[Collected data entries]
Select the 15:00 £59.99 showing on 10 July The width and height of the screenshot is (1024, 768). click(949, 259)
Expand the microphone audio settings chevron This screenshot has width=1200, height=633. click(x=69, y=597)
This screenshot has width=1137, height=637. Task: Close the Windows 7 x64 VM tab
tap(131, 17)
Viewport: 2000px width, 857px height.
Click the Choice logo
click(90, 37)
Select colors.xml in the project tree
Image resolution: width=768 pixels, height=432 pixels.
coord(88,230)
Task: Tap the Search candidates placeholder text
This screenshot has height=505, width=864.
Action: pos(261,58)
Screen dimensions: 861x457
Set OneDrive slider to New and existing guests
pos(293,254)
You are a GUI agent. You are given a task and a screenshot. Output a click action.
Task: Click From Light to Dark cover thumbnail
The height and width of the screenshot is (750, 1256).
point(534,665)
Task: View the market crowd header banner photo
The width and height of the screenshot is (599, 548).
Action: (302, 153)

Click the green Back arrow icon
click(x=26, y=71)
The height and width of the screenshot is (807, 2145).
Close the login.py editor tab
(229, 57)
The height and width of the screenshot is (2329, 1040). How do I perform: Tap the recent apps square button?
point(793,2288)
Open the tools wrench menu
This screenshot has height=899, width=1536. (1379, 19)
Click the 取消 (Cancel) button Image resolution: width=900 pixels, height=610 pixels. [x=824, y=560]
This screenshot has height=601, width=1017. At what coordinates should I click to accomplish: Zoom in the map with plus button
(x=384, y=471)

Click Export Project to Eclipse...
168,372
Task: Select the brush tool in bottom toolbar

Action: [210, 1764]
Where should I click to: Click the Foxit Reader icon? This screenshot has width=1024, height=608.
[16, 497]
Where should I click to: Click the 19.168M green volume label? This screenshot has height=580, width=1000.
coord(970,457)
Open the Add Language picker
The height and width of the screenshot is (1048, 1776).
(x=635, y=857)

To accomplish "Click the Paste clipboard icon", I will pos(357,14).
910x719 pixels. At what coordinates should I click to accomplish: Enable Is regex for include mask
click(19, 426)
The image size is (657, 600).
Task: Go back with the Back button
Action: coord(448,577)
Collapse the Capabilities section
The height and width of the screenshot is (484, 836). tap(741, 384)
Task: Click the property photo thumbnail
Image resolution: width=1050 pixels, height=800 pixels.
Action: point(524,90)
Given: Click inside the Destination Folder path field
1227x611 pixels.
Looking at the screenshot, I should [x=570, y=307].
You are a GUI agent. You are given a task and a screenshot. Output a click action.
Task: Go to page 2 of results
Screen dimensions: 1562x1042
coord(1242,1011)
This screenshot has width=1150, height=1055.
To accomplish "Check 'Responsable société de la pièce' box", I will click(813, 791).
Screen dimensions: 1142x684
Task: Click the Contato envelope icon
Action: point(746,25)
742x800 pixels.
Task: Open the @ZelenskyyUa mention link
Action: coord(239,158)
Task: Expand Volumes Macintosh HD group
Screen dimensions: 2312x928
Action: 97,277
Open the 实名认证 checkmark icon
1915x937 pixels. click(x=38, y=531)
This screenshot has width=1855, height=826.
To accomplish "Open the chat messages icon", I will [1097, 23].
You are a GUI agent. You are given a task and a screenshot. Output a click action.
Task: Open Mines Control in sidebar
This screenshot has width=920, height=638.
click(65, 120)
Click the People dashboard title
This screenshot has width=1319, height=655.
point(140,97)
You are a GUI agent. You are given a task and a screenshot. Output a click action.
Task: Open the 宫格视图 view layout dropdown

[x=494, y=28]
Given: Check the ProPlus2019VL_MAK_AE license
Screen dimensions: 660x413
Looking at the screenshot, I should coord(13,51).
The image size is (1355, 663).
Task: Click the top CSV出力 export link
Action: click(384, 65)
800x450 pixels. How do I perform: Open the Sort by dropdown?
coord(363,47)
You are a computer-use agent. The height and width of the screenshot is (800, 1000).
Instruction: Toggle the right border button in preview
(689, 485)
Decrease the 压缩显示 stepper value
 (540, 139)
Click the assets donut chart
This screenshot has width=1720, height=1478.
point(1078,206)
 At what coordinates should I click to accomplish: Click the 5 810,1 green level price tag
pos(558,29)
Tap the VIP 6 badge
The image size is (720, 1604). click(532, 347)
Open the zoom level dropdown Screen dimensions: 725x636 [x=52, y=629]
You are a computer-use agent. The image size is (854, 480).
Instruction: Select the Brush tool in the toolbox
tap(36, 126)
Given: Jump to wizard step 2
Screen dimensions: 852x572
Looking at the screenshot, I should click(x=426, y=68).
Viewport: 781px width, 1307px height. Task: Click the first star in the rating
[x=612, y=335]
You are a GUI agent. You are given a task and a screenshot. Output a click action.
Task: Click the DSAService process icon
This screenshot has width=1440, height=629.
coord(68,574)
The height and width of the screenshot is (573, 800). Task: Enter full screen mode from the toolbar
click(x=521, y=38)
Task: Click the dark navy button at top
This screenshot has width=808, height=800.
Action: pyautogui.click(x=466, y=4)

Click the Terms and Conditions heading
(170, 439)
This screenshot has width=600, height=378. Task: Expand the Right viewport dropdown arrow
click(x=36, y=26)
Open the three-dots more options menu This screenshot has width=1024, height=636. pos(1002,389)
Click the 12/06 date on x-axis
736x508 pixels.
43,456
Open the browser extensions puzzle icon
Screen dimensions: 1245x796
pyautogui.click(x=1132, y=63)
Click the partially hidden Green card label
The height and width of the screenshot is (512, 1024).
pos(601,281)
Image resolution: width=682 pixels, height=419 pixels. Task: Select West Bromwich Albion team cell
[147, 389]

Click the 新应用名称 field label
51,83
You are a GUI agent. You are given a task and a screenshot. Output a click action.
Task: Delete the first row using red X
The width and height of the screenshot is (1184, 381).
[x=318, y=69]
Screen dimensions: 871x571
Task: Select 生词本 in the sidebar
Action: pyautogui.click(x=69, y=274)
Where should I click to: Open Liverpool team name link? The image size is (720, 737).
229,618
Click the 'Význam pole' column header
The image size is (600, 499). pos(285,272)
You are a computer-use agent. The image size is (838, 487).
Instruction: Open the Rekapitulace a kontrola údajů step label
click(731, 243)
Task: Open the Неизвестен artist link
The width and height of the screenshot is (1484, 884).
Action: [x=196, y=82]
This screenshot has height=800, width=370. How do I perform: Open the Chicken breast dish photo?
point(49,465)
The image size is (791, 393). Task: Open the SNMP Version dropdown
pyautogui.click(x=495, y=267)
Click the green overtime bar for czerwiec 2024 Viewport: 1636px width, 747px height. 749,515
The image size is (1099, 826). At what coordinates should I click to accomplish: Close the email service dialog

REQUIREMENT:
Report all lines of the data that include the word "thumbnail".

TASK RESULT:
Task: Click From Light to Dark cover thumbnail
Task: Click the property photo thumbnail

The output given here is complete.